対戦相手の神戸DF酒井高徳「向こうの狙いがはっきりとわかった」

 前節までクラブワースト記録に並ぶ6連敗を喫し、さらに直近のセレッソ大阪、柏レイソル、京都サンガF.C.と3試合続けて無得点で敗れていた。戦い方の変更を、松原も当然とばかりに受け入れた。

「本当に悔しいけど、いままでやってきた形で相手のゴール前までほとんど行けていなかった。そこでやり方を大きく変えて、よりシンプルに縦へ速く攻めていく形を意識しましたし、それほど混乱もなかった」

 しかし、なりふり構わぬ戦い方で挑み、前半だけで相手の4本に対して13本と、3倍以上のシュートを放っても神戸にすぐに対応された。前半28分に宮市が負傷交代した影響もあって、ロングボール戦法も奏功しなくなる。前半終了間際に喜田が豪快なミドルシュートを決めて、同点とするのが精いっぱいだった。

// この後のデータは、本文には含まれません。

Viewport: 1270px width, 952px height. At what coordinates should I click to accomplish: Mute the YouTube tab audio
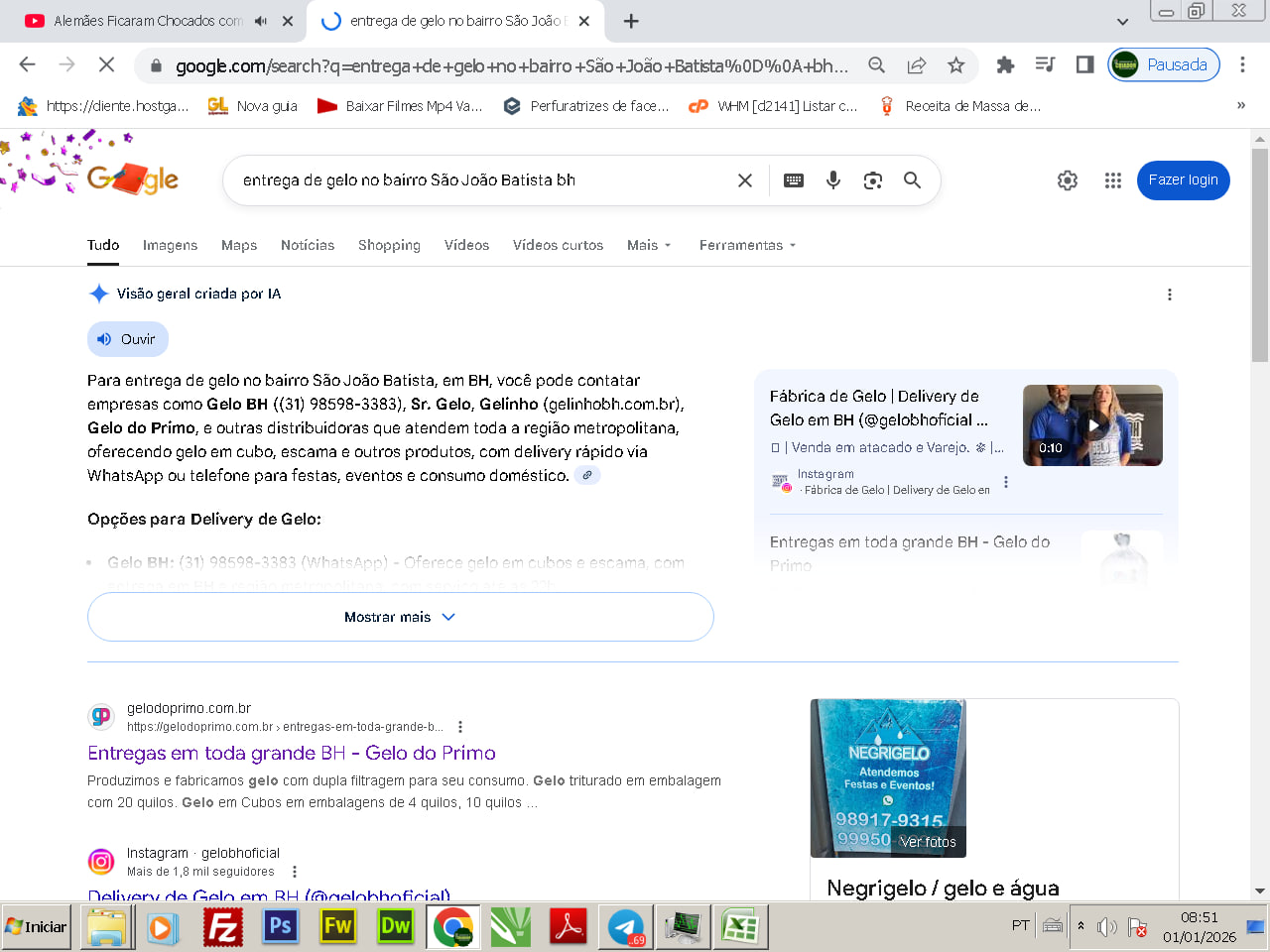click(261, 21)
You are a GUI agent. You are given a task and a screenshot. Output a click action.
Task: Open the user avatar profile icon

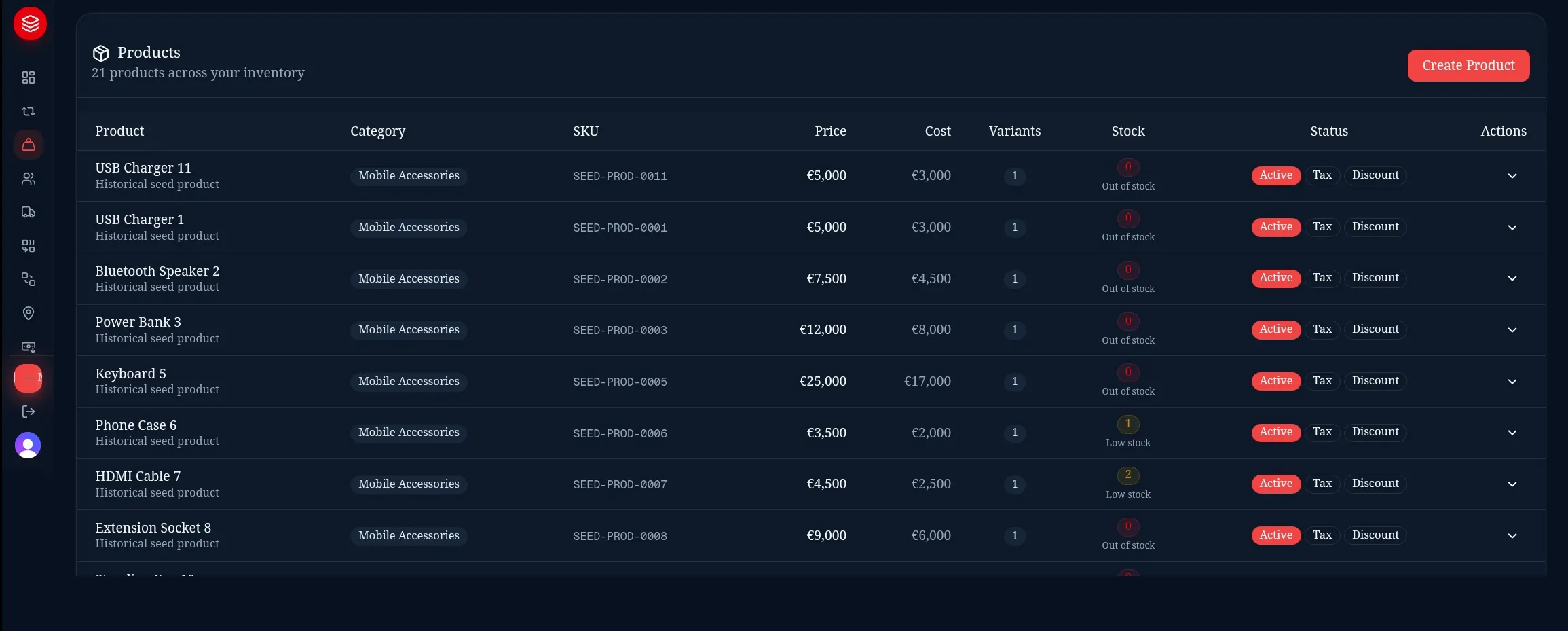coord(28,446)
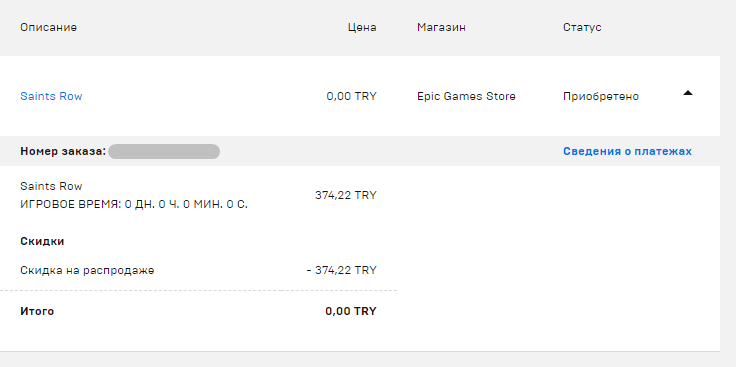Click the Saints Row item name in details
Viewport: 736px width, 367px height.
click(51, 186)
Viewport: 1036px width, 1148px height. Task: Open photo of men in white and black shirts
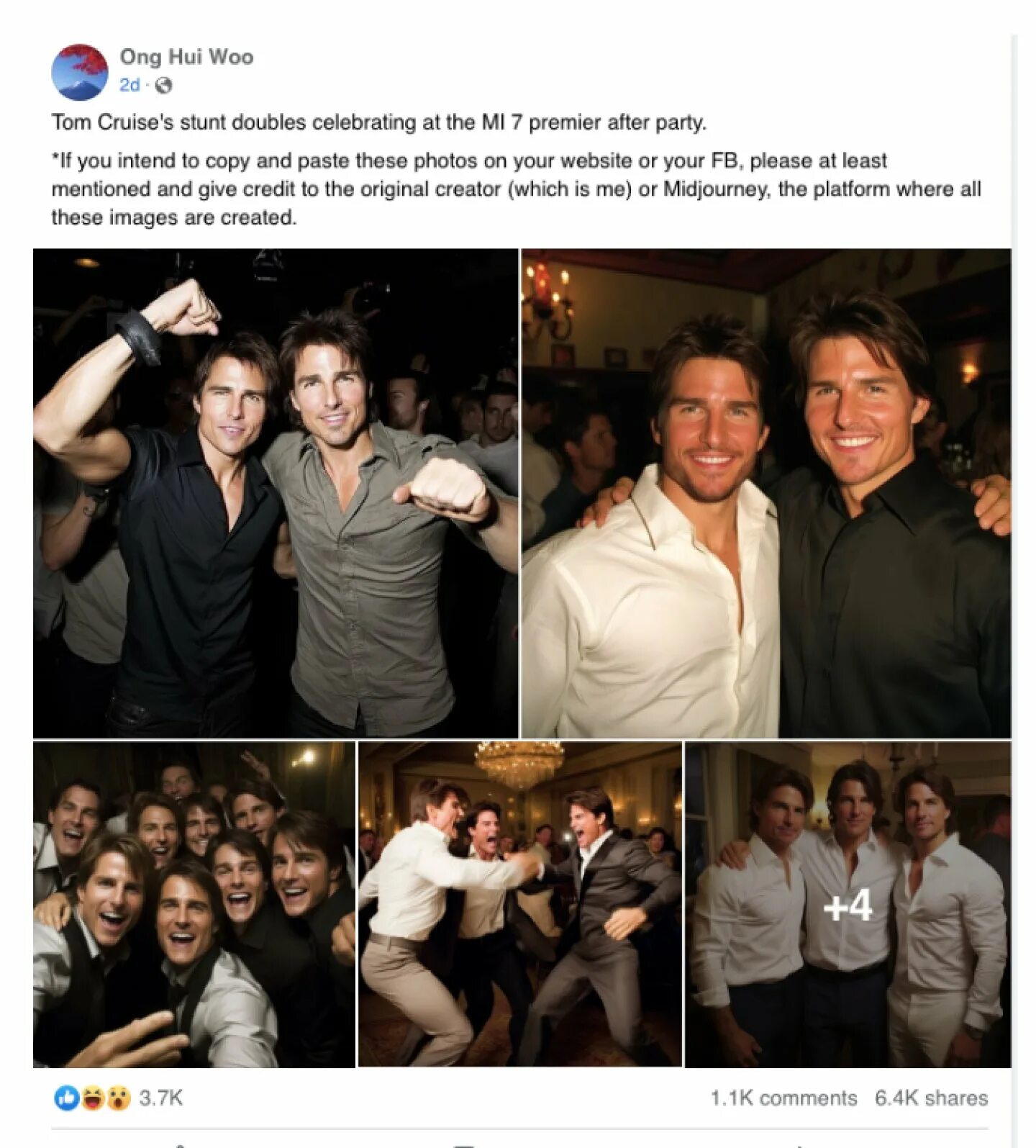(x=766, y=493)
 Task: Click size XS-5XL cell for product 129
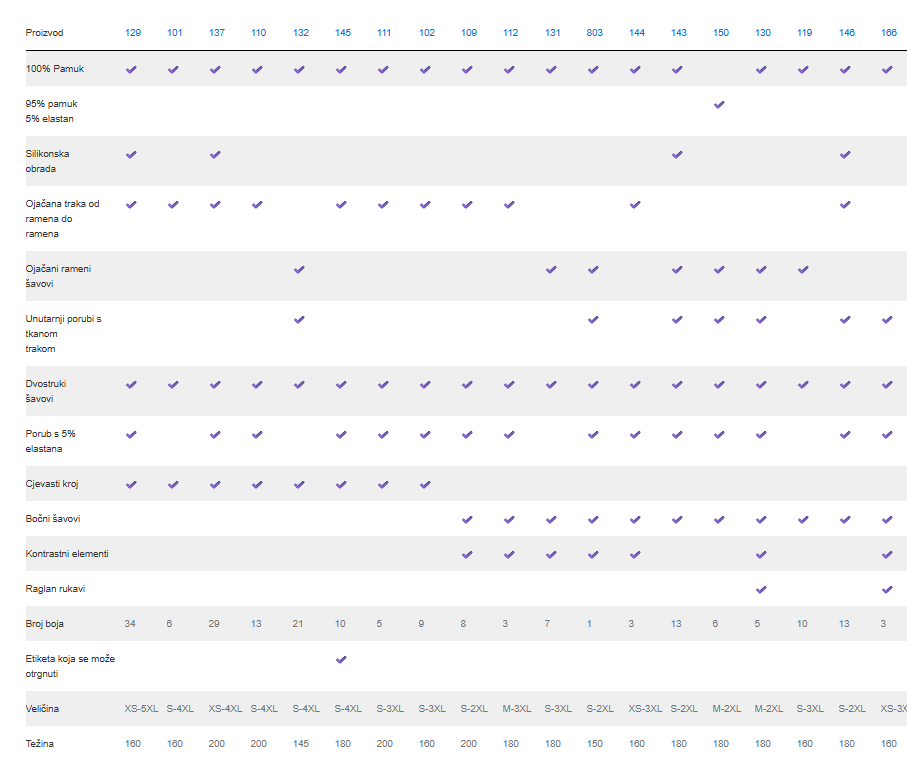click(x=141, y=709)
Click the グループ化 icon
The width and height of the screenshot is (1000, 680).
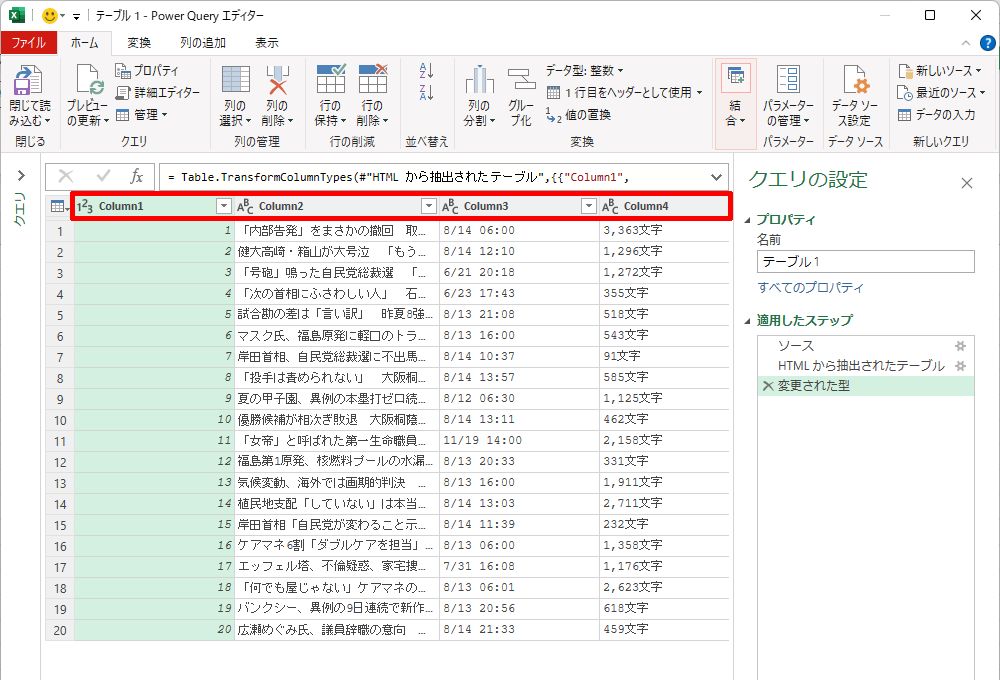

 神戸も2022シーズンにJ2への降格危機を経験している。折り返した時点で最下位に沈み、シーズン途中に通算3度目の登板を果たした吉田孝行監督のもと、堅守速攻スタイルに舵を切った後半戦になって復調。コンディションを取り戻した大迫勇也を中心にした戦い方で、最終的に13位で残留を果たした。

 苦しみ抜いた同シーズンで全34試合に先発。代行を含めて4人もの監督が指揮を執り、混乱をきたした軌跡をピッチ内外で誰よりも経験してきた酒井の言葉を聞けば、マリノスが低迷する理由が伝わってくる。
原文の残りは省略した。